My e-mail address lit up after the September column about church-staff compensation and benefits (it’s available at www.lcms.org/?5775). Thanks to all the readers who responded.
Many echo one reader: “It has been my observation that a congregation with money problems is usually one where the laymen are not being led and properly challenged by their leadership, both pastoral and lay.”
There were lots of comments related to the joint responsibility of lay and pastoral leadership to work together concerning stewardship education and motivation.
The bulk of responders said that the stewardship question should not precipitate a “we-they” attitude from either lay leaders or church workers. But there also was general consensus that a cooperative attitude would mean that church-worker compensation should not be a vehicle for balancing the budget or otherwise solving a congregation’s financial woes. “An increase in stewardship is the best course of action,” wrote one reader.
At the same time, some controversial sentiments also were expressed. I want to share one of them, and then offer a comment.
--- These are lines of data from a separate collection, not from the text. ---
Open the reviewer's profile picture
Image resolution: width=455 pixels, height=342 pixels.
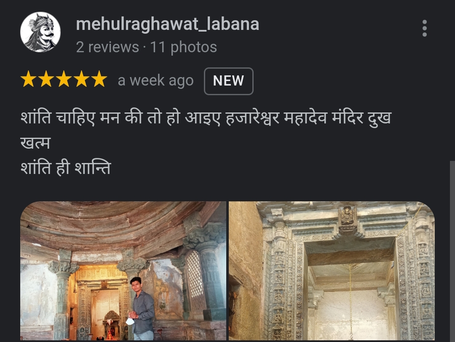pos(40,32)
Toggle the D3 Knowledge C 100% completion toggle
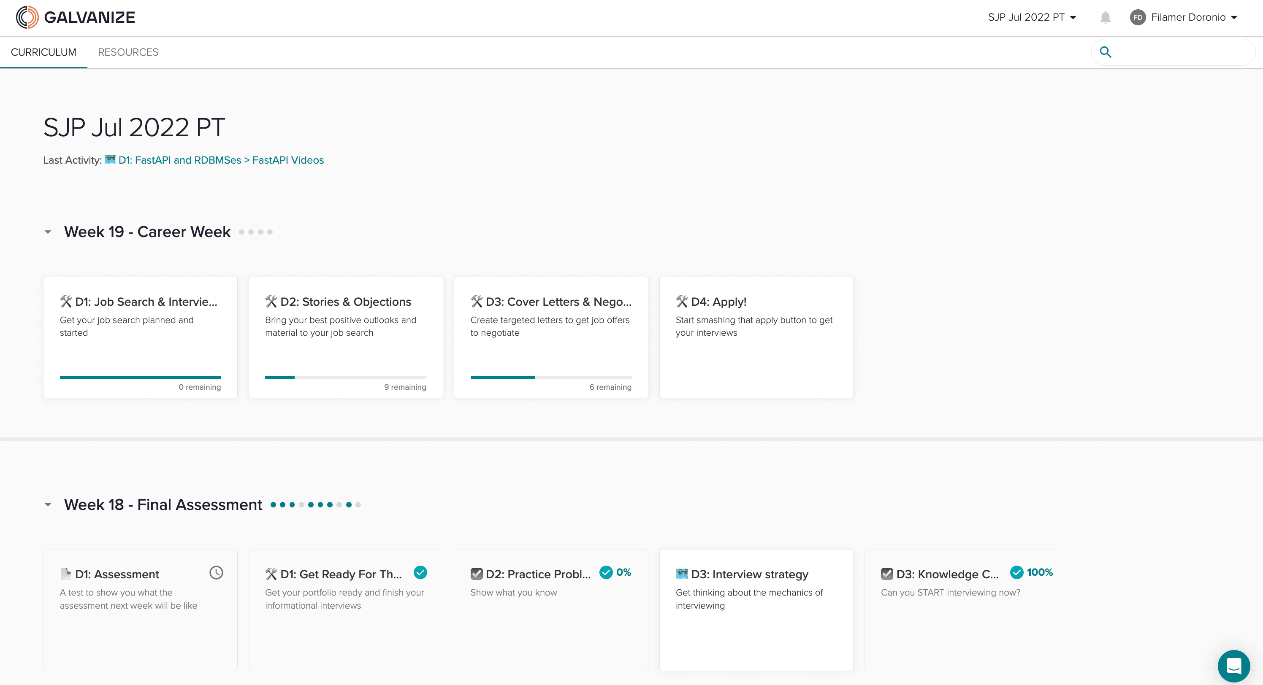The height and width of the screenshot is (685, 1263). tap(1017, 573)
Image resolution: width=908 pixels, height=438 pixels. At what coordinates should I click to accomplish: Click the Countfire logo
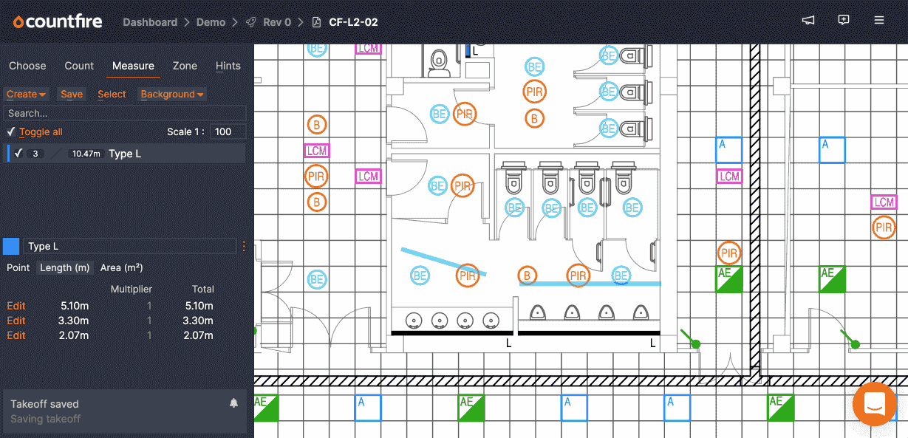click(x=57, y=21)
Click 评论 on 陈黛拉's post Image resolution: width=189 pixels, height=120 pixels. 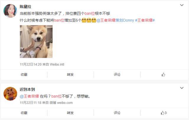click(117, 74)
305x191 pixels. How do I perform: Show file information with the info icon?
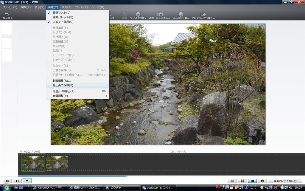tap(262, 181)
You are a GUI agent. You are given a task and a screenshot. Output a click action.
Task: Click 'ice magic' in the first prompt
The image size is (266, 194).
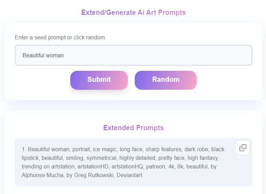(105, 149)
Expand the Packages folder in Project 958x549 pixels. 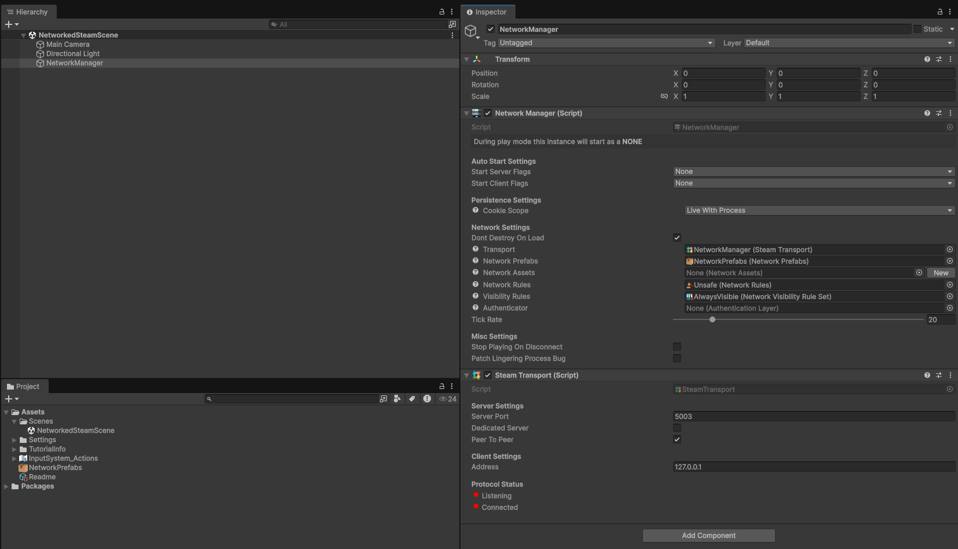click(6, 486)
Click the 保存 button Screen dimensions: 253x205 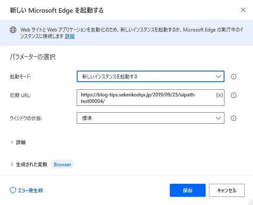[x=188, y=190]
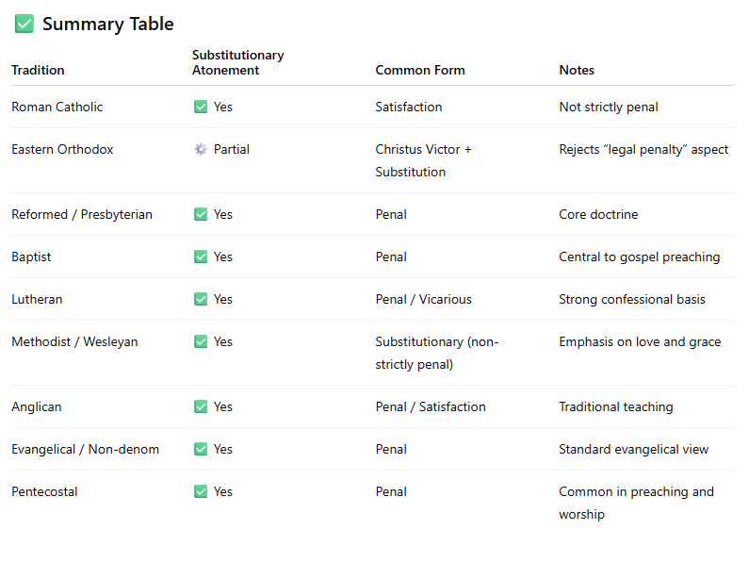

“The Concordia Plan cost structure is obscene,” a responder wrote. “If the situation is truly dollars and cents, then the best short-term advice is to drop the Concordia Plan and purchase health care elsewhere. This alone can save the congregation hundreds of dollars a month.”
Here is my response:
It is likely possible in some circumstances, especially for a larger congregation, to purchase a health plan that is cheaper than the CHP, at least for the first year or so of the new plan’s life. Changes in the premium will come as the congregation becomes experience-rated, and the premiums will become more costly if health issues emerge among staff. (This likely will cause the congregation to go “shopping” again.)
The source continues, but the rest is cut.